組織が大きくなるほど、成長スピードは速まります。村が都市になり……


王国になり、帝国へと成長。


文明が発達すると、人類同士のつながりが広がり、知識を交換する機会が発生し、人類全体が急速に進歩します。


約500年前、科学革命が起こります。数学、物理学、天文学、生物学、化学といった学問が、それまで人類が知っていた知識をすべて塗り替えていきました。


科学革命のすぐ後に産業革命が続いて起こり、現代世界の基礎を築き上げました。


現代でも革命は起こり続けています。コンピューターの発明は、メディアの革新へとつながります。


インターネットの登場により、現代世界が形作られました。


技術的な革命がどれほどのスピードで発生したのかを知るのは難しいものですが、世代数で例えると、人間の誕生から現在までは12万5000世代。

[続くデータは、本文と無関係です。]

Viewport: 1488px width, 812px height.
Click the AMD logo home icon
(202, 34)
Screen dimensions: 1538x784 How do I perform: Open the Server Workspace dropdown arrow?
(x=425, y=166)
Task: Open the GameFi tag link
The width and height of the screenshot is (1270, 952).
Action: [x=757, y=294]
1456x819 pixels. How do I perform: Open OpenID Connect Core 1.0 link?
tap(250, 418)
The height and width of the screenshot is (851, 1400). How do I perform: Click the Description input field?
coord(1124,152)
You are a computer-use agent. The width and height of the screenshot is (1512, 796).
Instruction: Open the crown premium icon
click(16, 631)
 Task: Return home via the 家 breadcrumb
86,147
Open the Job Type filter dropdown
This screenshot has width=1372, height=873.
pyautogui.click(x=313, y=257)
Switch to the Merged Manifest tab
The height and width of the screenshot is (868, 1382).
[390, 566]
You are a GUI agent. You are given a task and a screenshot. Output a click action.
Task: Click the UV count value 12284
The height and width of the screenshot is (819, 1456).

現代人と同じ身体的な特徴が誕生してからは7500世代。


500世代前には、農業が始まりました。


20世代前には、科学が誕生。


インターネットが普及したのは、たった1世代前のことです。


今日、人類は最も急激に変化する時代に生きています。人類は地球上の環境を変えて、他の動物の生存も脅かしています。


夜間に空を人工の照明でライトアップしたり……


人類を宇宙へ送り出して月面を歩いたり……


他の惑星にロボットを送り込んだり……


宇宙の過去について詳しく観測したりできるようになりました。


現代の高校生の平均的な知識は、数世紀前の学者の知識よりも巨大なものです。


人類自体は、7万年前の祖先と比べても、それほど変わっていません。


しかし、現代のような生活形式に変わったのは、人類史全体の0.001%以下です。


未来に一体何が起こるのかは分かりません。


それはさておき、もしも電車に乗り過ごしてしまったり、ハンバーガーを買ったら冷めていたり、行列に割り込まれたりしても……


現代の世界が人類史全体で見るとどれほど特別なのかを思い出してみることで、細かいことを気にしなくてもよくなることでしょう。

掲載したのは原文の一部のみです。